George’s life took a very similar path as his older brothers. He was born on January 10, 1856 in East Whitby, before the family moved to Darlington. In his early twenties, the 1881 Census of Canada lists him as being a student, though it is unknown what he studied or where this took place. On June 28, 1883, in Toronto, George married Edith Grace Codd in a Christian ceremony. He was 27 and she was 19. The marriage record lists George as a Fruit Merchant. Throughout the 1800s, they went on to have two children, a boy and a girl, and moved to British Columbia and Seattle, Washington. It was while living in Maple Ridge, British Columbia that George was working as a ‘Nurseryman,’ according to Henderson’s British Columbia Gazetteer and Directory, 1891. This was only 35 minutes away from Hatzic, British Columbia, where his Uncle Jesse would later settle. Edith passed away in 1894. George remarried and had one more child, a daughter. They moved around, getting married in Detroit, living with Polly Ann in Kingsville, Ontario before she died, and then returning to Detroit before settling in Pasadena near his brothers. George passed away in 1921 and is buried in Mountain View Cemetery in Altadena, California. This is a different location from where Channing is buried (Mt. View Mortuary & Cemetery in San Bernadino).

The Henry Grandkids – Ambrose Henry

By Jill Passmore, Visitor Experience Co-ordinator

Ambrose Henry was the first child born to John Henry and Elizabeth Hait; he was the first grandchild.  At the time of his birth, November 3, 1847, his father and mother were living in a 1 ½ storey frame home in Darlington Township.

Ambrose married Sarah Anne Tuer on January 14, 1869 in Bowmanville.  In 1871, John and Sarah lived in Darlington Township and John farmed.  They had two children during their marriage, Hortense, born in 1871, and Martia.  It seems Martia was born in 1872 and possibly died in the same year.

By 1881, his father John is living with Ambrose and Sarah and acting as a land agent.  Mary Tuer, Sarah’s mother, is also living with them and their daughter Hortense. 

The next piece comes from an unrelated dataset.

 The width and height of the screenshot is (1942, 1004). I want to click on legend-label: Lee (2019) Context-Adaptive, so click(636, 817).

The 1891 Census lists them as being Methodist instead of Christian and living in East Whitby.  Thomas Henry raised all of his children as Christians/Disciples of Christ, and Ambrose’s father, John continued this.  It is unknown how they came about the decision to change denominations.

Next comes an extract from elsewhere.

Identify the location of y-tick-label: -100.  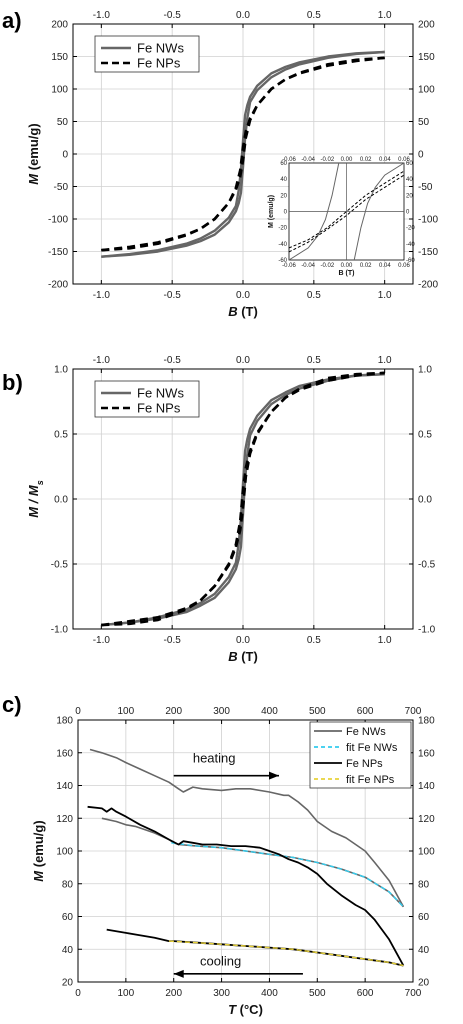
(58, 220). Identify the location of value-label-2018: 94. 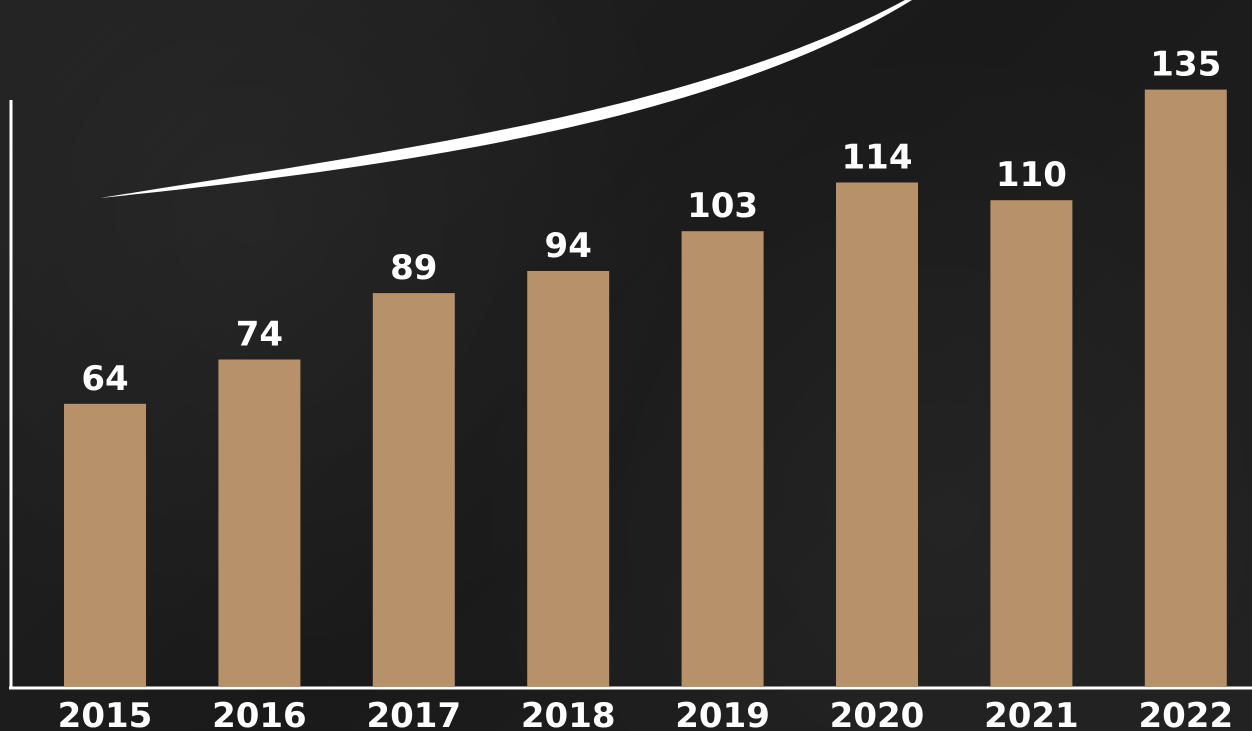
(568, 246).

By 1901, Ambrose and Sarah’s parents who were living with them had both passed away.  A woman named Edna Drinkle was listed as their servant and Ambrose was a merchant.  In 1906, Ambrose was elected as Warden for Ontario Country.

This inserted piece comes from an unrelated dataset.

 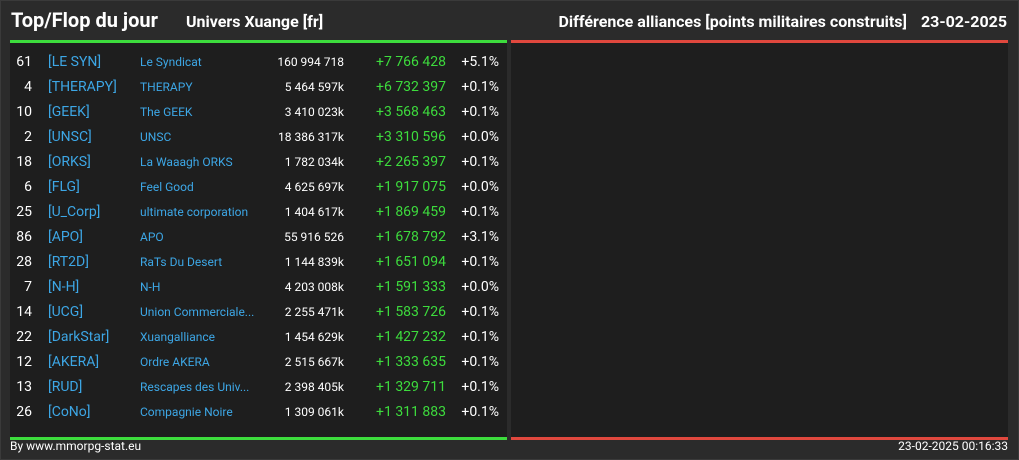 What do you see at coordinates (311, 137) in the screenshot?
I see `points-cell: 18 386 317k` at bounding box center [311, 137].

In 1911, he worked at a local grocery; in 1921 he is recorded living at 66 Drew Street, Oshawa with his daughter Hortense and her husband John Herancourt.

Ambrose Henry died on May 26, 1929 of myocardia failure due to arteriosclerosis at the age of 81; he is buried in Union Cemetery near his parents.  The following is Ambrose’s obituary from the Toronto Daily Star:

Pioneer is Dead

The death took place early to-day of Ambrose E. Henry, one of the most prominent citizens and pioneers of this district, at his home on Drew St.  Mr. Henry was in his 82nd year and for more than half a century was connected with the Masonic order.  He was born in 1848 on the Henry homestead at Oshawa-on-the-Lake, the son of Mr. and Mrs. John Henry, and saw Oshawa grow from obscurity to its present position.  He entered the grocery business, retiring twenty years ago to enter the employ of General Motors as foreman of stockrooms, and retired from that five years later.

To Mr. Henry is given credit for the building of the Masonic Temple here, and during his illness his suffering was mitigated by many tributes from local Masons.  He was a grand steward of the Grand Lodge of Canada and in the Royal Arch Masons he was past grand superintendent of district number 10.  Funeral service will be held on Wednesday, Rev. Ernest Harston officiating.  Mrs. John Herancourt, a daughter, survives.